Lo puede atestiguar Silvia Ibarzábal, quien la semana pasada evocó en uno de esos programas televisivos el calvario de su padre, el teniente coronel Jorge Ibarzábal, secuestrado en enero de 1974 por el ERP del cuartel que comandaba en Azul, y que fue mantenido en cautiverio durante diez meses en una "cárcel del pueblo" hasta que los guerrilleros lo asesinaron cuando lo trasladaban.

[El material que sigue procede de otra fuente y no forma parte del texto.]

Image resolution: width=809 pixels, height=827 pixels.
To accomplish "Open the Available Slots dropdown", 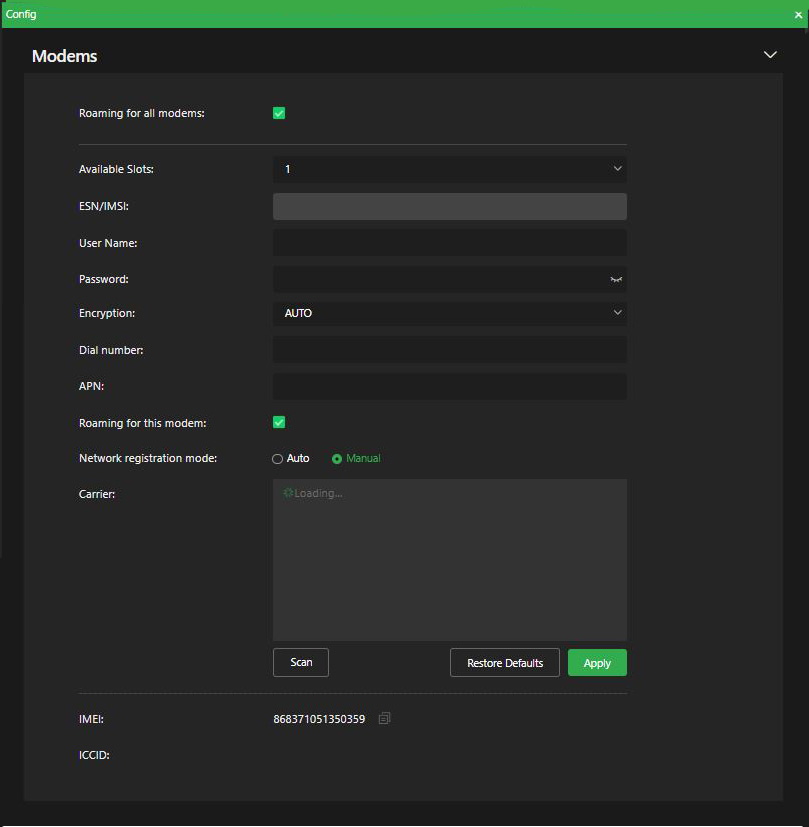I will [449, 169].
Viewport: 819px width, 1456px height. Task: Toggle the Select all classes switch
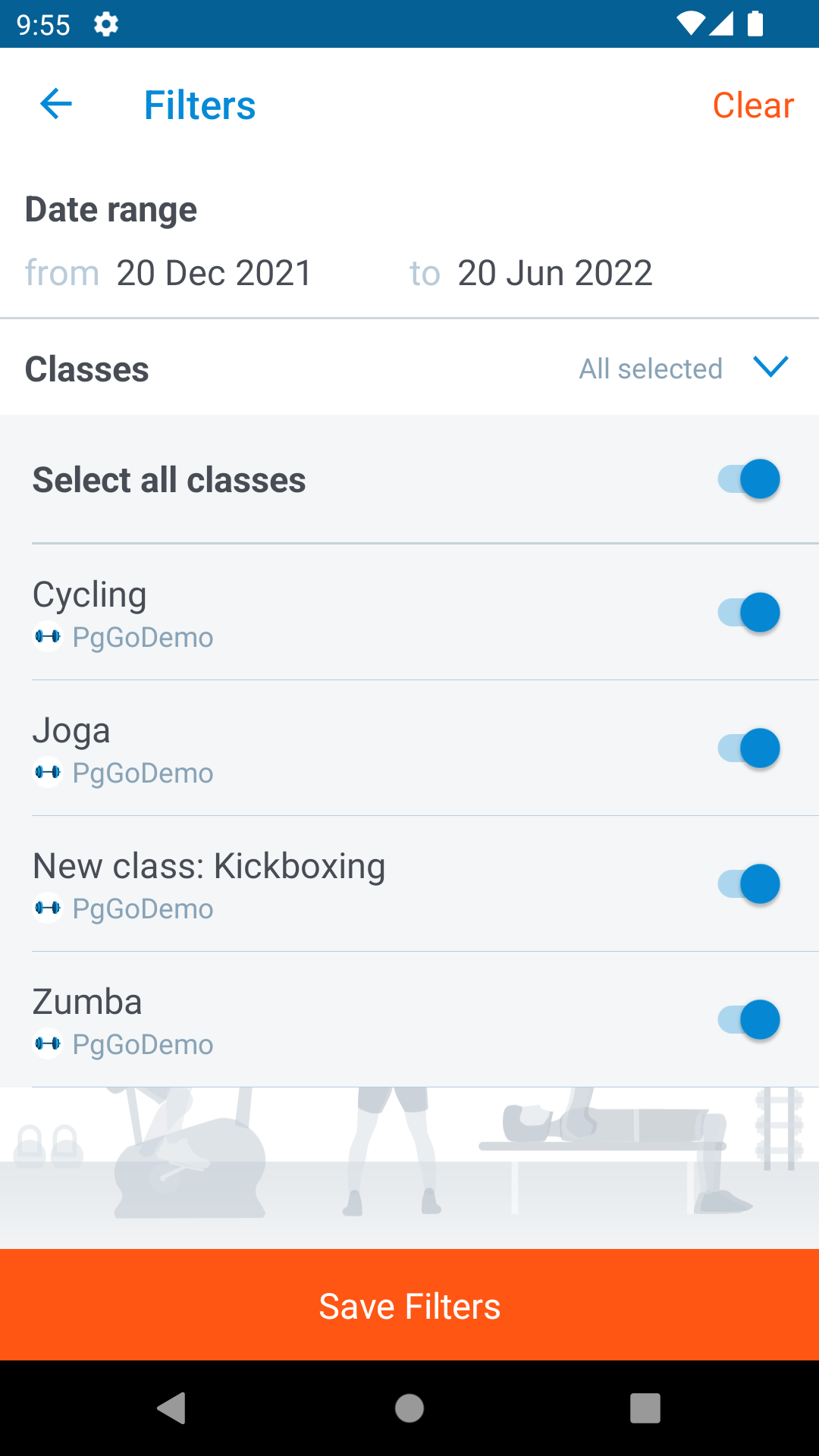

Los periodistas escucharon por unos minutos ese testimonio desgarrador, pero rápidamente volvieron al acto reflejo de interrogar a la entrevistada acerca de su opinión sobre Videla y Massera y el régimen que comandaron, repitiendo la vieja costumbre de pensar que la maldad en la Argentina empezó el 24 de marzo de 1976. Simulan una mayor apertura, pero sus mentes cultivadas por el progresismo siguen blindadas a toda discrepancia.
Todavía no pueden percibir que la historia de la violencia en la década de 1970 está saturada de mentiras, verdades a medias, lugares comunes y toneladas de hipocresía. Es una historia contada a medias, en la que hay unas víctimas que reciben toda la atención y otras que fueron barridas del recuerdo.
Se llama idealistas a los guerrilleros que, siguiendo el mandato del Che Guevara, operaban como frías "máquinas de matar". Se los evoca como precursores de la democracia, cuando en verdad combatían por instalar una dictadura totalitaria de rígida ideología marxista.
Se prohíbe definir como guerra aquel enfrentamiento, pese a que los propios montoneros y erpianos así lo llamaron una y otra vez en sus publicaciones internas, en sus arengas, en cartas personales y en ciertos libros confesionales. Y ahora se pretende impedir por ley el cuestionar la cifra de 30.000 desaparecidos, a pesar de que ningún organismo público o privado, nacional o internacional, llegó jamás a computar semejante número de víctimas.
El proyecto de la diputada kirchnerista Nilda Garré para sancionar con penas de prisión a quien objete la cifra mágica y niegue "cualquier forma de genocidio" revela al menos cierta coherencia. Es un exceso, pero un exceso que sigue una línea de censuras y autocensuras, prohibiciones y vetos que, desde 1983 en adelante, ha tenido un peso insoportable sobre la vida pública argentina.
Que la iniciativa se presente en este momento en que parece haber una mayor disposición a debatir los mitos y las falsedades de la tragedia de hace cuatro décadas, anticipa además el empeño que pondrán los beneficiarios de ese "relato" por impedir su desmoronamiento, pese a que cada vez está más resquebrajado y tambaleante.